PaulLerner · March 30, 2022, 2:02pm

Hi,

As you can see in datasets/arrow_dataset.py at 2.0.0 · huggingface/datasets · GitHub when selecting indices from dataset A for dataset B, it keeps the same data as A. I guess this is the expected behavior so I did not open an issue.
The problem is when saving the dataset B to disk, since the data of A was not filtered, the whole data is saved to disk.

This is problematic in my use case: training and test splits (I am aware of the train_test_split method but I need some specific sampling). Indeed, if I have my original dataset A and I split it in TRAIN and TEST using select, then save them using save_to_disk, my data will be duplicated: in both TRAIN and TEST.

Any idea on how to fix this/what am I supposed to do to save a dataset after selection without copying the whole data ?

Bests,

Paul

PaulLerner · March 30, 2022, 2:24pm

Actually it seems that train_test_split also uses select datasets/arrow_dataset.py at 2.0.0 · huggingface/datasets · GitHub so it must have the same problem?

PaulLerner · March 30, 2022, 2:41pm

Found a (not so satisfying) work-around: d = d.filter(lambda x: True) before d.save_to_disk

mariosasko · March 30, 2022, 4:02pm

Hi! The same data shouldn’t be saved twice because save_to_disk calls flatten_indices to save only the selected rows (referenced by the _indices mapping) from the table. Why do you think that’s not the case?

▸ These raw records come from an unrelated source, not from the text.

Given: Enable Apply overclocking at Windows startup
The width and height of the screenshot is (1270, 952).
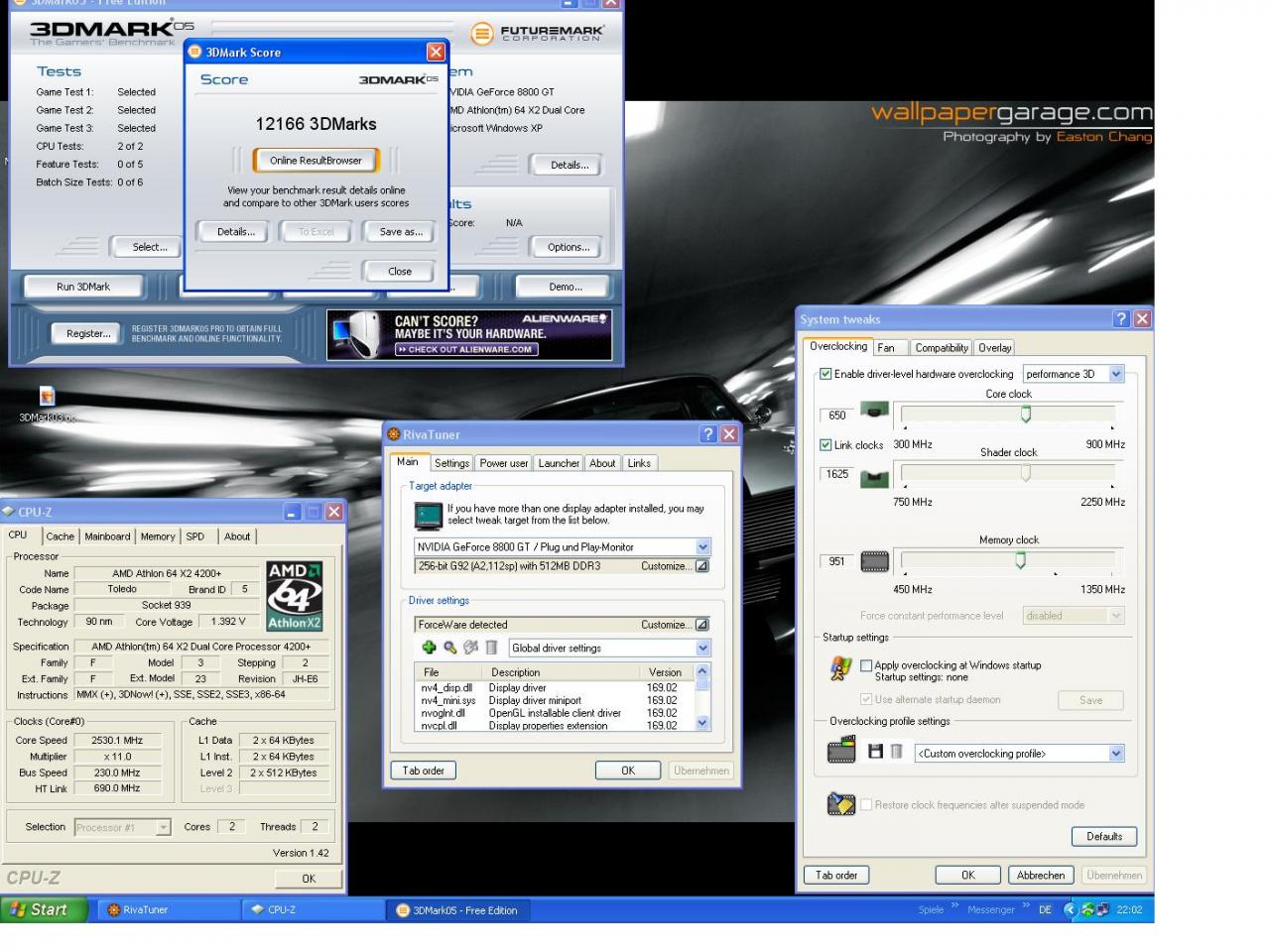Looking at the screenshot, I should pyautogui.click(x=866, y=665).
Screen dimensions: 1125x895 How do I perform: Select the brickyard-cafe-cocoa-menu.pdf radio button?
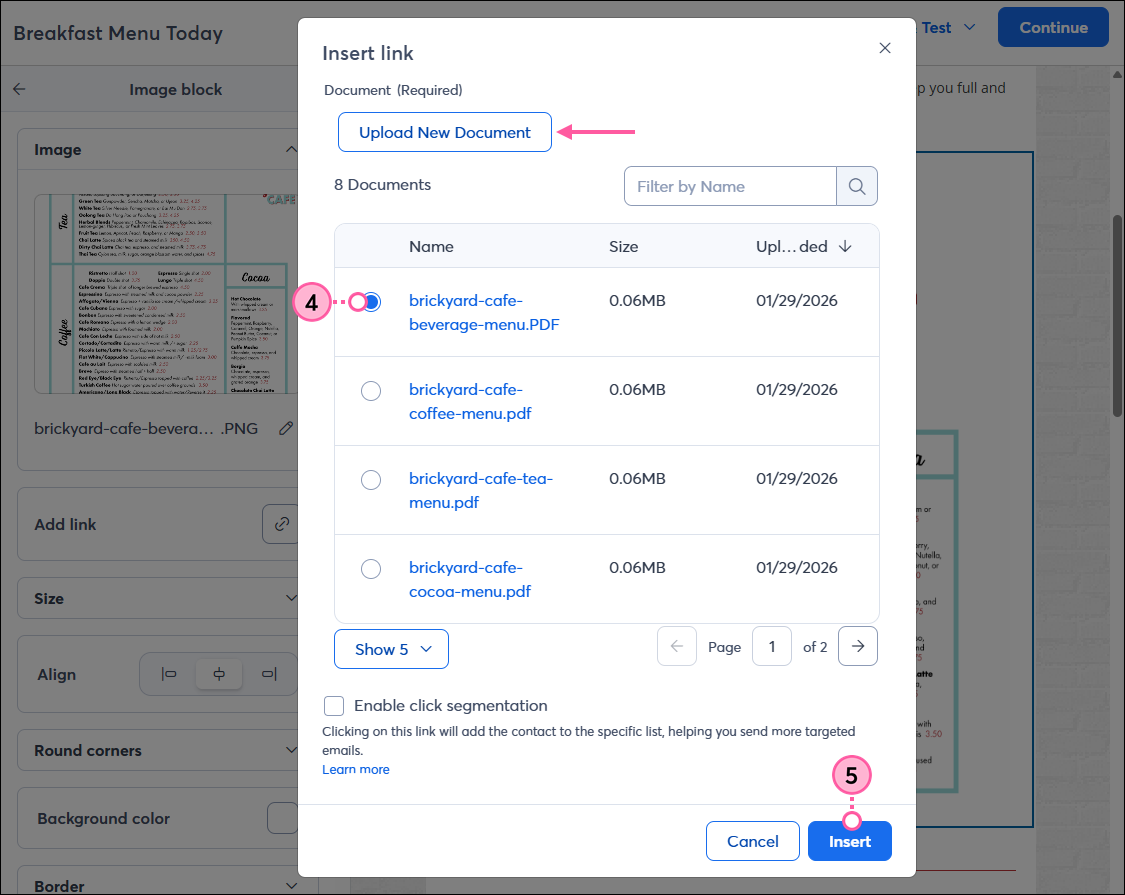(x=371, y=569)
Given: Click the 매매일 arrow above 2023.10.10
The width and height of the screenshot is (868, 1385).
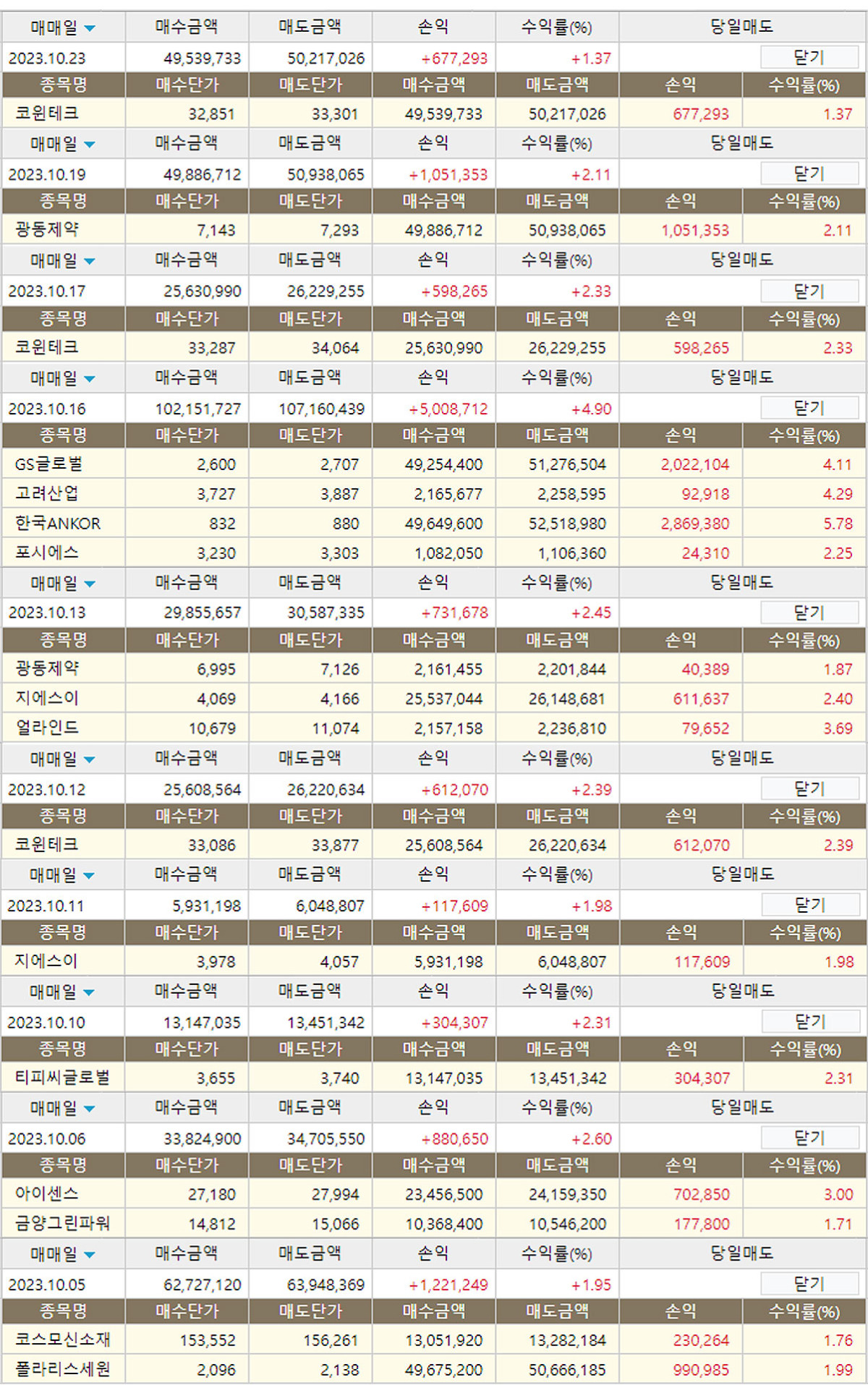Looking at the screenshot, I should click(90, 993).
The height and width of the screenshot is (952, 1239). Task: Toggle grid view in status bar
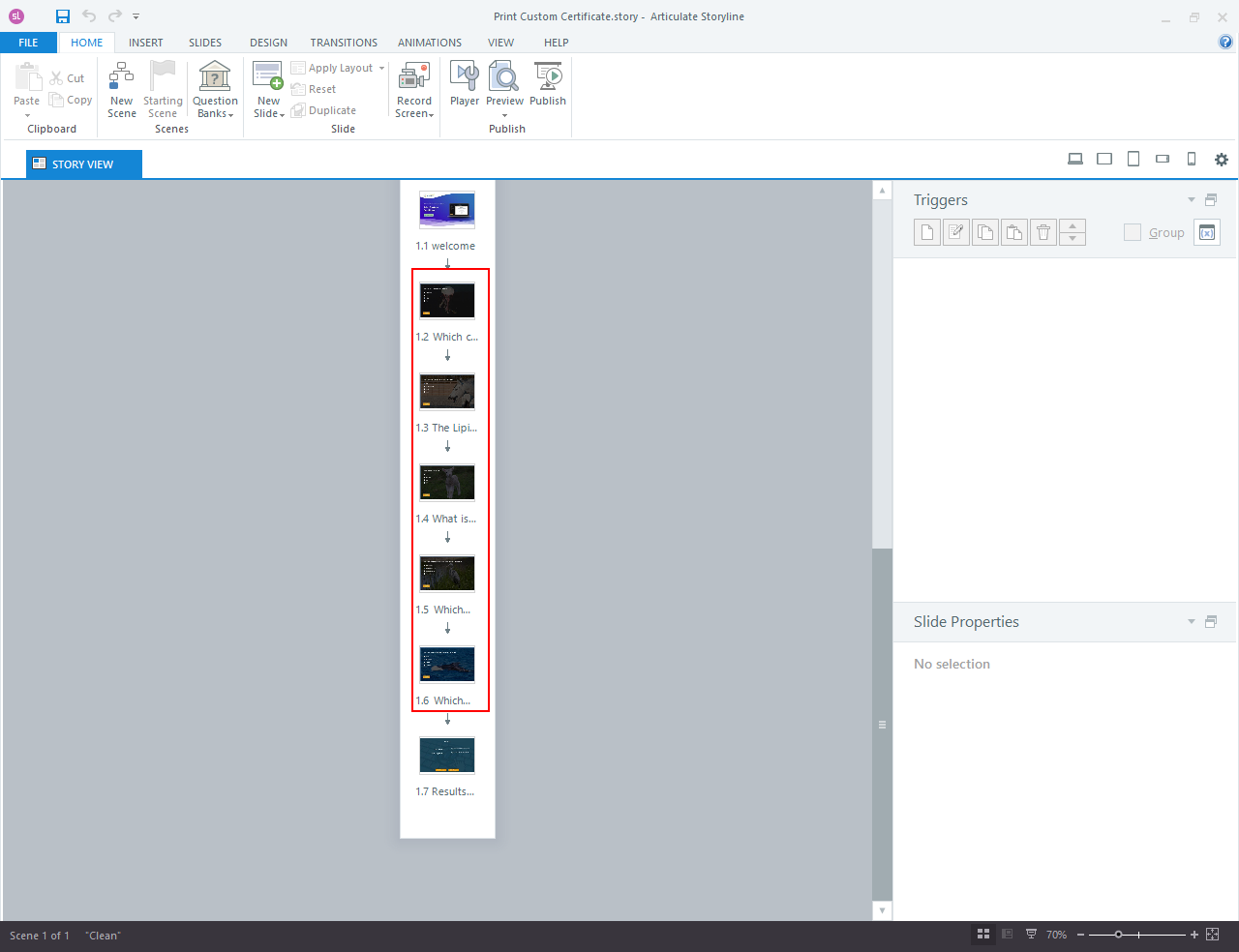point(982,934)
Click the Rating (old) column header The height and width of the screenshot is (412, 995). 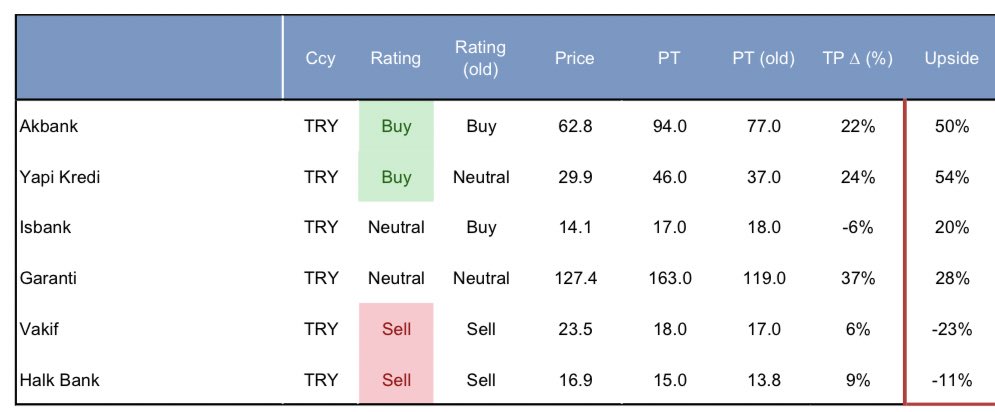[480, 59]
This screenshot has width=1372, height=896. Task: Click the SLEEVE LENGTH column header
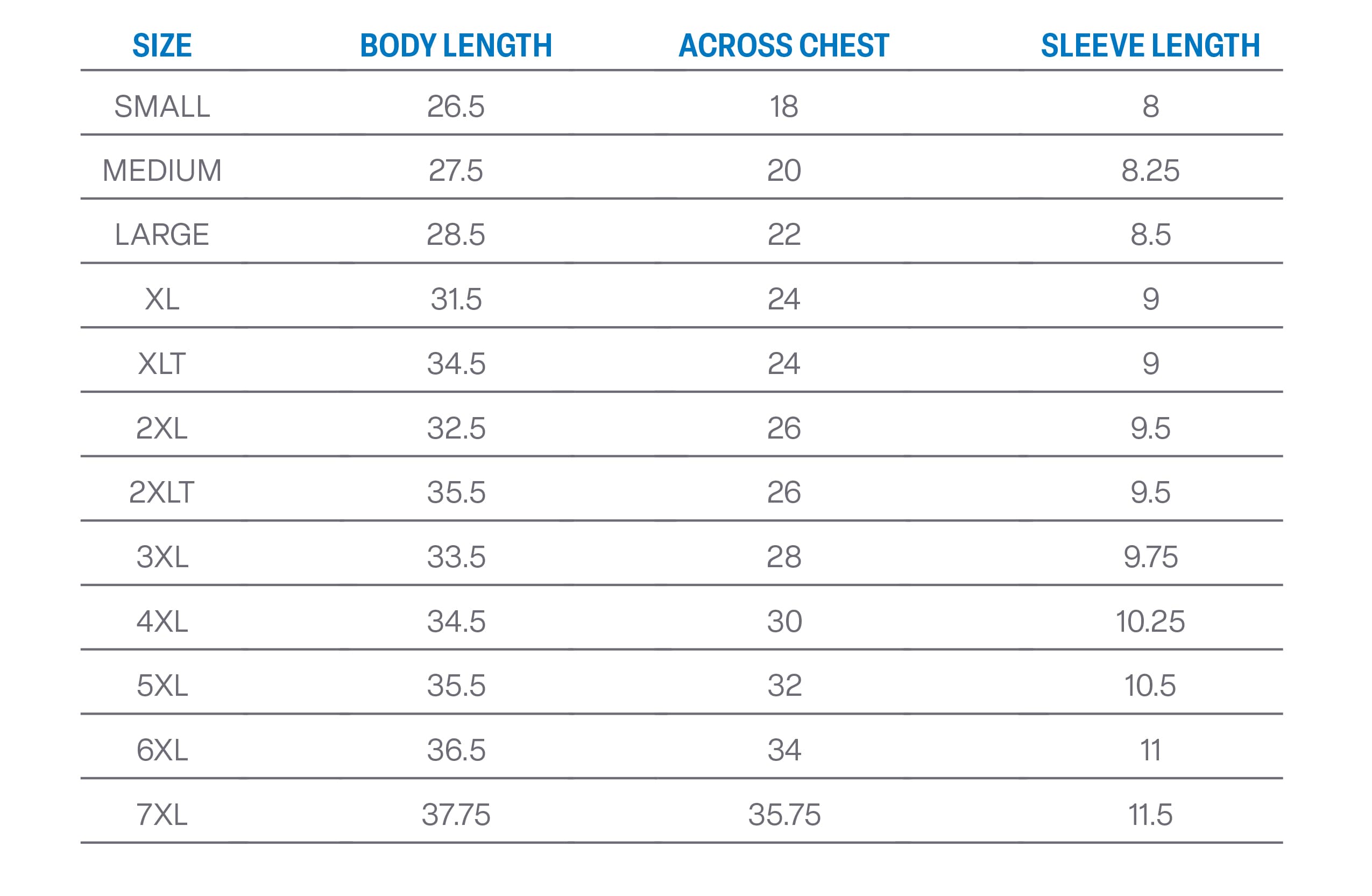pyautogui.click(x=1150, y=46)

PaulLerner · March 30, 2022, 5:19pm

No idea

$ datasets-cli env
- `datasets` version: 1.8.0
- Platform: Linux-4.18.0-305.40.2.el8_4.x86_64-x86_64-with-redhat-8.4-Ootpa
- Python version: 3.7.11
- PyArrow version: 3.0.0

mariosasko · March 30, 2022, 5:22pm

Could you please try with the newest version of datasets and report back? It can be installed as follows:

pip install -U datasets

PaulLerner · April 6, 2022, 12:43pm

Even worse! With datasets 2.0.0, if I load the previously saved subset, it loads the whole dataset instead of the selected indices.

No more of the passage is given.